Rousseau : une vie de vrai-faux naïf

L'ŒIL

Le 1 avril 2006 - 833 mots

Copiste au Louvre, employé de l’octroi Porte de Vanves, écrivain... Entre deux indélicatesses, Rousseau trouve véritablement son salut en 1885, année de son irruption dans l’histoire de la peinture.

Henri Julien Félix Rousseau naît le 21 mai 1844 à Laval, chef-lieu de la Mayenne, d’une famille de la petite bourgeoisie. À la suite d’un petit larcin chez son premier employeur, en 1863, il entreprend, pour racheter sa conduite, sept années de service militaire.

Premier Salon en 1886
En 1868, Henri Rousseau s’installe définitivement à Paris, devient clerc chez un huissier et épouse Clémence Boitard, qui lui donne plusieurs enfants. Seule leur fille Julia Clémence survivra. Au titre de soutien de veuve (son père meurt en 1868), Rousseau n’est pas mobilisé durant la guerre de 1870, contre la Prusse. Il devient employé de l’octroi à la Porte de Vanves en 1871, métier qui explique son surnom de « douanier » Rousseau.
Ses débuts en peinture sont mal connus. S’il obtient en 1884 un permis de copiste pour les musées du Louvre et du Luxembourg, Rousseau écrit que « ce ne fut donc qu’en l’année 1885 qu’il fit ses débuts dans l’art après bien des déboires ». Il se plaît à raconter les encouragements accordés par ceux qu’il considère comme les grands maîtres académiques de l’époque, Jean-Léon Gérôme et Félix-Auguste Clément. En 1886, Rousseau expose au Salon des Indépendants, non loin de La Grande Jatte de Georges Seurat. Il devient un exposant régulier et attendu de ce salon, souvent pour recevoir les railleries de la critique qui juge sa peinture « primitive ».
Installé dans son premier atelier, impasse du Maine, dans le XIVe arrondissement, Henri Rousseau voit sa femme Clémence mourir en 1888. L’année suivante, Rousseau visite l’Exposition universelle à Paris.
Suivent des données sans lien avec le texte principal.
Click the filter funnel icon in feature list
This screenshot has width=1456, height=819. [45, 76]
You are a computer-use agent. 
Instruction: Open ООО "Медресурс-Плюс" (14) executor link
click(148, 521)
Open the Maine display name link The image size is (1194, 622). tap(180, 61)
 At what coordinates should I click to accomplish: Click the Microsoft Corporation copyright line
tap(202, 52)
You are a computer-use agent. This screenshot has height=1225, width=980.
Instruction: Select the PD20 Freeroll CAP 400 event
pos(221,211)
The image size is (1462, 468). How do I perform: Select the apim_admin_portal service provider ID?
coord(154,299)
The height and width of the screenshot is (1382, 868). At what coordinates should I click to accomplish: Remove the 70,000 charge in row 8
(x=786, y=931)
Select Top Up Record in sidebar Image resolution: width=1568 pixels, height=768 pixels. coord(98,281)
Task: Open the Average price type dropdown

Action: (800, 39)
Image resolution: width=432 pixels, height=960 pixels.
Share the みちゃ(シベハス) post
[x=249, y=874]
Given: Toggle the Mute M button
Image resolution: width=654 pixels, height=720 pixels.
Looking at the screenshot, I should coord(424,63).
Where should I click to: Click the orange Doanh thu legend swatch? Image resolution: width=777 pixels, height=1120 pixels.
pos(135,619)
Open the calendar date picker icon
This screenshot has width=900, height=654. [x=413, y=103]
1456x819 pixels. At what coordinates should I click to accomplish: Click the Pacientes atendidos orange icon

L’effervescence de cette manifestation lui inspire une pièce de vaudeville, Une Visite à l’exposition de 1889, redécouverte par Tristan Tzara dans les années 1940. Il écrit la même année une deuxième pièce, La Vengeance d’une orpheline russe que le théâtre du Châtelet lui refuse.
En 1891, Rousseau peint sa première Jungle – Tigre surpris par un orage tropical. Surpris ! – ; exposée au Salon des Indépendants, l’œuvre retient l’attention du peintre Félix Vallotton, rare voix élogieuse parmi les quolibets. Rousseau ne renoue avec les tableaux de Jungle qu’en 1904, genre dont l’exotisme et le traitement du sujet achèvent de le rendre inclassable. 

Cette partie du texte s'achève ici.